The Hitchcock Connection Body Double
De Palma fused Rear Window and Vertigo into a single plot
Body Double's screenplay is built from the chassis of two Hitchcock films. The first half — a man watching a crime unfold from a fixed vantage point — is Rear Window (1954). The second half — a man manipulated into becoming a witness to an elaborate murder scheme through his obsession with a woman — is Vertigo (1958). De Palma didn't borrow from these films so much as disassemble them and rebuild them into something new. He described the Vertigo influence as central to the concept:
"Body Double was kind of a meditation on the idea in Vertigo where you create an elusive, beautiful, evocative woman character." — Brian De Palma, The Frida Cinema
The mechanics of the plot came from working out how to put a witness where a conspirator needed one:
"I started thinking about the whole idea of the body double. I wondered what I would do if I wanted to make sure to get somebody's attention, to have them looking at a certain place at a certain time." — Brian De Palma, The Philadelphia Inquirer (1984) (sourced via wikipedia, original paywalled)

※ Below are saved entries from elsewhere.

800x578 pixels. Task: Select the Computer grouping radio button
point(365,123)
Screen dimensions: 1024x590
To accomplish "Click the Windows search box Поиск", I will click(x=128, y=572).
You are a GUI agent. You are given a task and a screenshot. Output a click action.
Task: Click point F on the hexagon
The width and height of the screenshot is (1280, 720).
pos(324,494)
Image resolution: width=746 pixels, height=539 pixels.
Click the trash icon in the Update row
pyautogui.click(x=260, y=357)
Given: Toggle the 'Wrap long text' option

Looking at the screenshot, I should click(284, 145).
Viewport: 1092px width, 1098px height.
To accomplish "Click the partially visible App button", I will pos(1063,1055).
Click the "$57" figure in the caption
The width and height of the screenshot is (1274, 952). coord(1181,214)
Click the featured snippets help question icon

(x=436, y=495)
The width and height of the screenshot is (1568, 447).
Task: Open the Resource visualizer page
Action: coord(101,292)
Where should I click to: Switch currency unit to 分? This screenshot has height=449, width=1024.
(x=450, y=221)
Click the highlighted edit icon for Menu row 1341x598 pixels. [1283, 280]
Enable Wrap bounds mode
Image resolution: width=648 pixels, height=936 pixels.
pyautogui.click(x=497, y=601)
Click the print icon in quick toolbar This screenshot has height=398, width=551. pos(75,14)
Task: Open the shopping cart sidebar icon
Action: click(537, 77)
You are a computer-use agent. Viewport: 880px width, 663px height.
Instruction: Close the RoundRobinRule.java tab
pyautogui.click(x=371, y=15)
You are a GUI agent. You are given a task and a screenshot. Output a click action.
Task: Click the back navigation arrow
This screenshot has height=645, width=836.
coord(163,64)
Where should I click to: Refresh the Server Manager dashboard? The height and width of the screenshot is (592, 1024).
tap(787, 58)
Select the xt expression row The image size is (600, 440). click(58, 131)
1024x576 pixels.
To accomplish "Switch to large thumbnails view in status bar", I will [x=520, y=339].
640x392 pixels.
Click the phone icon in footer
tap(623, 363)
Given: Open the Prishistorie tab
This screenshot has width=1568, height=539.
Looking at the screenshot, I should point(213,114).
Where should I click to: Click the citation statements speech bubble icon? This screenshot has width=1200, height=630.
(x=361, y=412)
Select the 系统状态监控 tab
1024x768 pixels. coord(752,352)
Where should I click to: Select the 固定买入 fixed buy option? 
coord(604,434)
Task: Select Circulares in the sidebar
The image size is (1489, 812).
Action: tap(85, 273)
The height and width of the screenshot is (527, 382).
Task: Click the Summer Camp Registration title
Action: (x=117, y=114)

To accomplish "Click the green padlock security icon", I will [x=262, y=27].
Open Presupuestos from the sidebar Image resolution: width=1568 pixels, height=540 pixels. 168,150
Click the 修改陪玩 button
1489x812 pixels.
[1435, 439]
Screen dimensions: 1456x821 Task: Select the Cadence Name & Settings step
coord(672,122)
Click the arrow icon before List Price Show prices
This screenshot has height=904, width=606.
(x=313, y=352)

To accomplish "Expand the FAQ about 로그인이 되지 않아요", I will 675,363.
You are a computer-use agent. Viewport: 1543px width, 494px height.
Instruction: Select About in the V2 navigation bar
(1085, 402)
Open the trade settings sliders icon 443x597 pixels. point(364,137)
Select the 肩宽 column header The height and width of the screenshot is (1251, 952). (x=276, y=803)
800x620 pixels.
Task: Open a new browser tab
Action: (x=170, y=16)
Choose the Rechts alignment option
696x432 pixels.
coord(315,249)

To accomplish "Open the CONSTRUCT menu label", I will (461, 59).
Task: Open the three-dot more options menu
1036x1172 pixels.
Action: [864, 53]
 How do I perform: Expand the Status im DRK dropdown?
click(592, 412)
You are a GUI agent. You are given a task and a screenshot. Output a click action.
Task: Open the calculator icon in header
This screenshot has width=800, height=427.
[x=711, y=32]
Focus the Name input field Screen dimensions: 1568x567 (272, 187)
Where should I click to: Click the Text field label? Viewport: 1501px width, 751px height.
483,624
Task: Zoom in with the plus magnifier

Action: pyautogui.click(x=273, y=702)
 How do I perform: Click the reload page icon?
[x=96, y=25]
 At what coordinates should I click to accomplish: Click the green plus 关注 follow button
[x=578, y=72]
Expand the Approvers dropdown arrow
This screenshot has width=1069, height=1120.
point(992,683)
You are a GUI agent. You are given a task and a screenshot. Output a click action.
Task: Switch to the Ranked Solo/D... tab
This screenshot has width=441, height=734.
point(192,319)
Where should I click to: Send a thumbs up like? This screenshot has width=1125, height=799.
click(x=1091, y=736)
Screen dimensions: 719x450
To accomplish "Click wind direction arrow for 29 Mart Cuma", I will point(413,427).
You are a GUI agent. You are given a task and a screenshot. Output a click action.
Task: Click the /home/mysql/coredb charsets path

The fusion is structural, not cosmetic:
| Hitchcock source | Body Double element |
|---|---|
| Rear Window: Jeff watches from his apartment | Jake watches from The Chemosphere House via telescope |
| Rear Window: Jeff witnesses suspicious behavior across the courtyard | Jake witnesses Gloria's stalker and eventual murder |
| Vertigo: Scottie is hired to follow a woman as part of a murder conspiracy | Jake is installed in the apartment to serve as a witness to an alibi |
| Vertigo: The woman Scottie follows is not who she appears to be | The woman Jake watches dancing is not Gloria but Holly Body |
| Vertigo: Scottie's acrophobia is exploited by the conspirators | Jake's claustrophobia is exploited by Sam Bouchard |
De Palma had been reworking Hitchcock plots for a decade before Body Double
Body Double is the most concentrated Hitchcock synthesis in De Palma's filmography, but it sits in a long line:
- Sisters (1973) — Rear Window + Psycho
- Obsession (1976) — Vertigo
- Dressed to Kill (1980) — Psycho
- Body Double (1984) — Rear Window + Vertigo
- Raising Cain (1992) — Psycho + Vertigo
By 1984, critics had been calling De Palma a Hitchcock imitator for a decade. Body Double was partly a response to that charge — if they were going to accuse him of ripping off Hitchcock, he would do it so thoroughly and so self-consciously that the accusation would become meaningless. The film doesn't hide the borrowing; it advertises it.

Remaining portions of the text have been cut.